Very often, I
hear people discuss books as ‘the story was good,
but there was no plot’. I am guilty of that judgement. I have often told my
friends ‘I could not find the plot in this book. This book is just a collection
of scenes’. And my non-writing friends have that glazed look on their faces
when I discuss story and plot.
‘Isn’t story and plot the same thing?’ one friend
asked me. Most non-writers echo that
thought.
I will use
novelist E. M Forster’s words; in his classic work Aspects of the Novel,
Forster made the important and useful distinction between story and plot and stressed the
causality of plot.
The story
Forster says, consists of merely the
events as they happened in chronological order; the plot is the portrayal of those events in such a way as to show
their causality, how one gives rise to another (rather than simply happening
prior to it).
Forster gives an example.The king died
and then the queen died is a story.

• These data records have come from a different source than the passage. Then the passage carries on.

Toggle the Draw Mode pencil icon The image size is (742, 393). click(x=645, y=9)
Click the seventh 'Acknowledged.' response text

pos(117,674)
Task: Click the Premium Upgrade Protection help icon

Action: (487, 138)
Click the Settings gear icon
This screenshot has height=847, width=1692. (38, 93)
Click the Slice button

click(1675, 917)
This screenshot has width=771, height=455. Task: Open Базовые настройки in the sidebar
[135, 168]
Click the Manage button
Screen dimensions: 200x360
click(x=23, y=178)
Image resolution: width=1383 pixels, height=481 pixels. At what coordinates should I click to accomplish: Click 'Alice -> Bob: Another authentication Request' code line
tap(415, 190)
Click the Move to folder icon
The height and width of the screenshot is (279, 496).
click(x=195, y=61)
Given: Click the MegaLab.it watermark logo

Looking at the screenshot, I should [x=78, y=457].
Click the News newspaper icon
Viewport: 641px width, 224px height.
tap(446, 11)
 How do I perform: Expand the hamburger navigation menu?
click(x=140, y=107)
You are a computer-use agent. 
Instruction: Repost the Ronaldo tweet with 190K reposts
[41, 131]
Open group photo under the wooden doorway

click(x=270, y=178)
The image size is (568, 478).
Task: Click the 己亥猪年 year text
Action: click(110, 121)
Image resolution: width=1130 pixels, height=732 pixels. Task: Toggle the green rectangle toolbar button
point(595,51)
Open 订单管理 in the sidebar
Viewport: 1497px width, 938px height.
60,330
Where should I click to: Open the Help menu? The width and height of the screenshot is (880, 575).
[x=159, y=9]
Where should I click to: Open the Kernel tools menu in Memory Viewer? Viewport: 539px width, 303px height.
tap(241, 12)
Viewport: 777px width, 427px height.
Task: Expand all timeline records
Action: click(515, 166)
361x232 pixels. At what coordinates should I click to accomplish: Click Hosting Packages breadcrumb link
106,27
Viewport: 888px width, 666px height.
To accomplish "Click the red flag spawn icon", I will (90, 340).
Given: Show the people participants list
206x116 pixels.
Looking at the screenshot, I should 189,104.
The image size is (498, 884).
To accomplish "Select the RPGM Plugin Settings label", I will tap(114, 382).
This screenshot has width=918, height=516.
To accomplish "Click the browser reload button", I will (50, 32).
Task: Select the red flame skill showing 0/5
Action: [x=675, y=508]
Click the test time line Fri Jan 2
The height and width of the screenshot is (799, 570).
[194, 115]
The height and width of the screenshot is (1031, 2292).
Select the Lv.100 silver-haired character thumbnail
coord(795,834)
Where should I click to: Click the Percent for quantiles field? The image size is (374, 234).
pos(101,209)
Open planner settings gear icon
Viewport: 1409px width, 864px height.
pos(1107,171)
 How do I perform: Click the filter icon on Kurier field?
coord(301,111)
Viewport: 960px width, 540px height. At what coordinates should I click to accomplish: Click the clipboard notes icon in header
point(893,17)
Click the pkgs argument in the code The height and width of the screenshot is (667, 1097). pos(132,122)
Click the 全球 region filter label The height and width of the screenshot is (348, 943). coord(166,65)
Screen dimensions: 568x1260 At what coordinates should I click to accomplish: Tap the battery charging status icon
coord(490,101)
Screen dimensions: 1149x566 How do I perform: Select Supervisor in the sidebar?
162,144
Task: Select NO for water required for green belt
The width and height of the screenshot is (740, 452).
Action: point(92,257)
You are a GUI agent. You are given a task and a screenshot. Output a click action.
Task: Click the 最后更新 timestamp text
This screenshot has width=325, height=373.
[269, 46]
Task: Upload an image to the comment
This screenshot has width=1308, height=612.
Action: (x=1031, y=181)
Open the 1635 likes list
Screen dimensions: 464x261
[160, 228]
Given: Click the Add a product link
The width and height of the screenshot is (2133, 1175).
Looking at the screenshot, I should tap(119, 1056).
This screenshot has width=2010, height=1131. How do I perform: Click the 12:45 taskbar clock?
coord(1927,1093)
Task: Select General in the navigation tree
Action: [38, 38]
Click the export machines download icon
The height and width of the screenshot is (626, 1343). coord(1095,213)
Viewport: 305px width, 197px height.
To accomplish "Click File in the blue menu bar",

But the king died and then the queen died
of grief is a plot.
Another
example is girl and boy fall in love is
a story. Girl meets boy, boy saves girl, girl is charmed by his bravery and
falls in love is a plot. There is a series of events, one leading to another in
a logical way. This is what a plot is all about.
I loved
Forster’s simple explanation. Wish I had stumbled upon all this when I started writing
and my head was full of confusion about story and plot. But, better later than
never.
When you
started writing did you all wonder what was this thing called plot? Did you
hope (like me) that as you started
writing, the plot would magically reveal itself? Or were you all aware of what a plot is, right in the beginning. Please share your plot confusions with us.